Task - Rewrite the records starting at the line containing "Follow the match with the Suivre button" and ending at the last line of the records, requests included, with each coordinate in the answers multiplied by 2.3 and rounded to a whole number, halves up. Leave the pictures out.

(Entries on locating words and elements)
-- -- --

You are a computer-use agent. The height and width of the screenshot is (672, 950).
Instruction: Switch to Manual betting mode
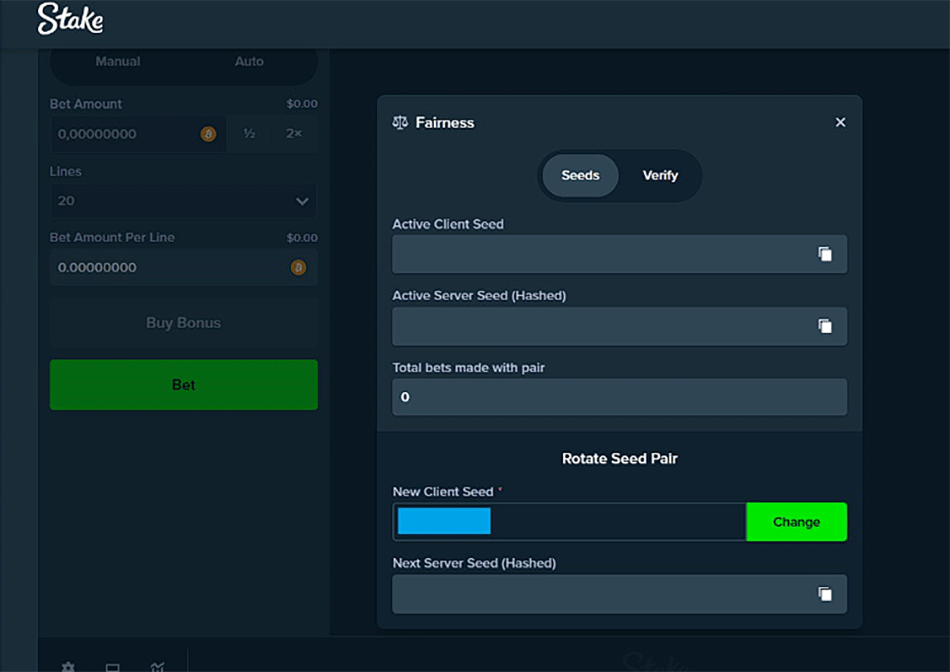[x=118, y=62]
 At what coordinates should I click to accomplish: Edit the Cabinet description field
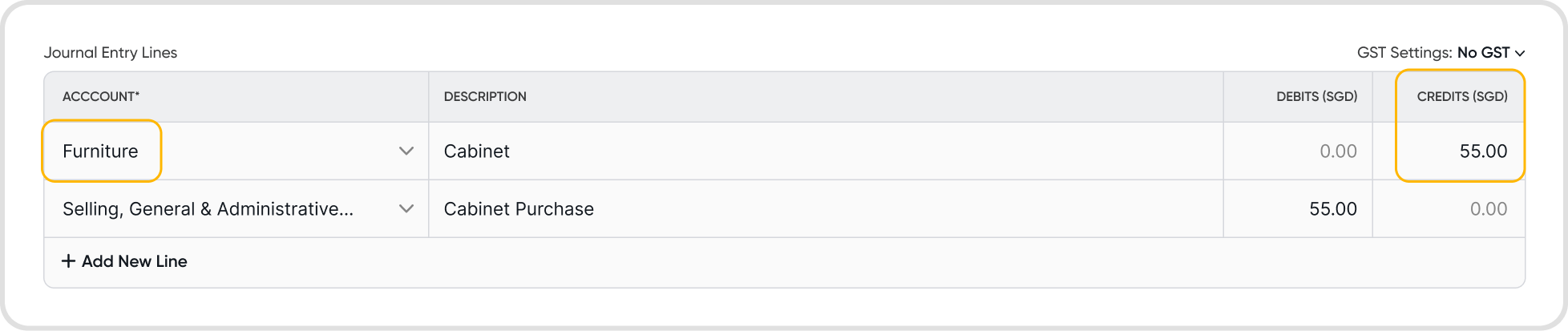824,151
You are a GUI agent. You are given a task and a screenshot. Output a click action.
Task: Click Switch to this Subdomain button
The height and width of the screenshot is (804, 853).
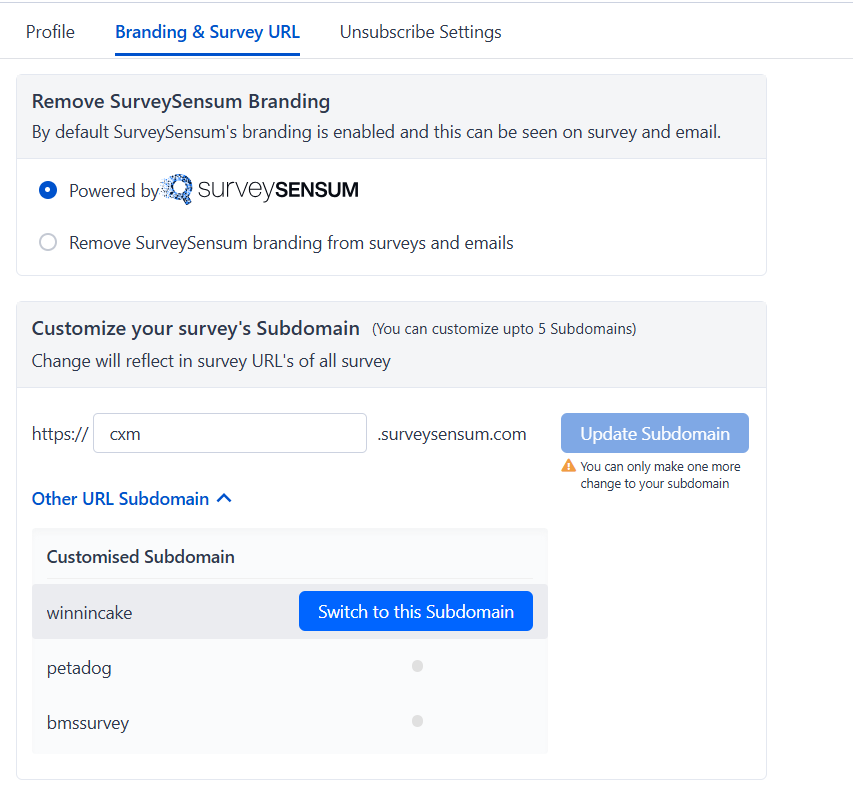[x=415, y=612]
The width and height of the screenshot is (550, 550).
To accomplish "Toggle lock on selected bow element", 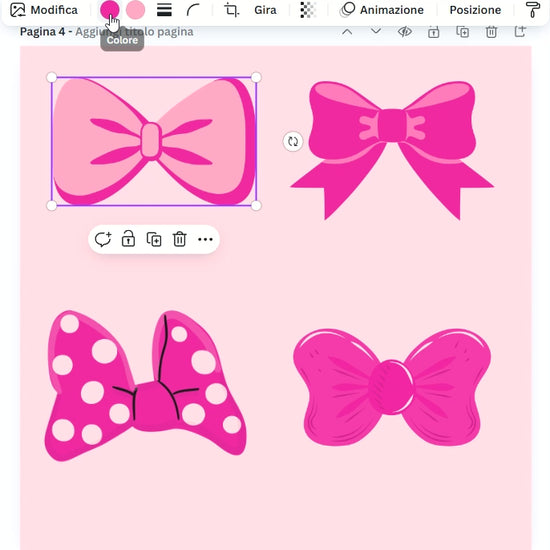I will click(x=128, y=239).
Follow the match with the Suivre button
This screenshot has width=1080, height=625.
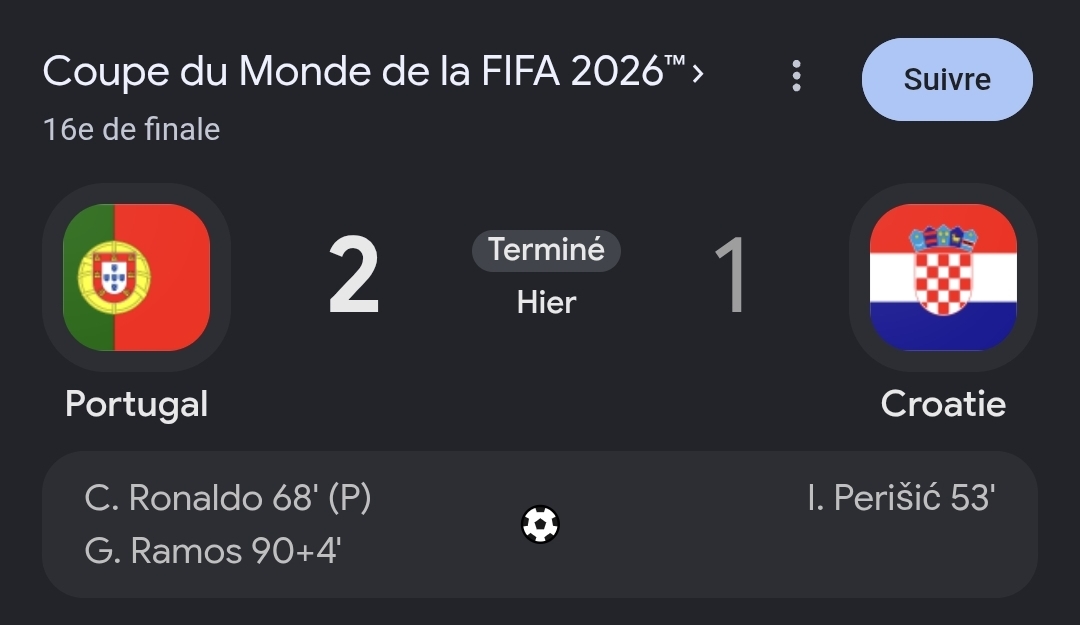pyautogui.click(x=947, y=79)
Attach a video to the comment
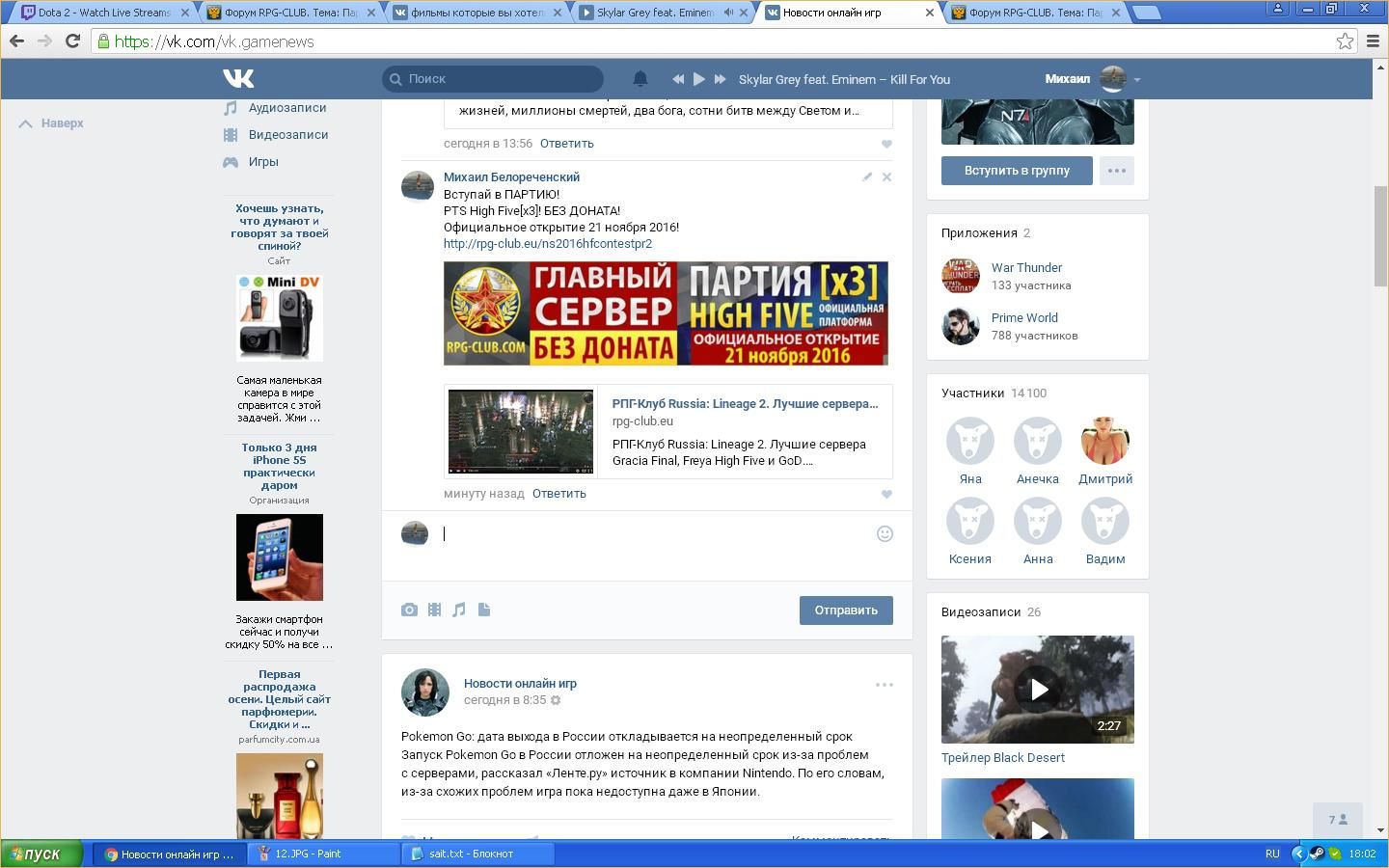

-- -- --

Exercise output -
Follow the match with the Suivre button
This screenshot has width=1080, height=625.
pyautogui.click(x=2178, y=182)
Attach a video to the comment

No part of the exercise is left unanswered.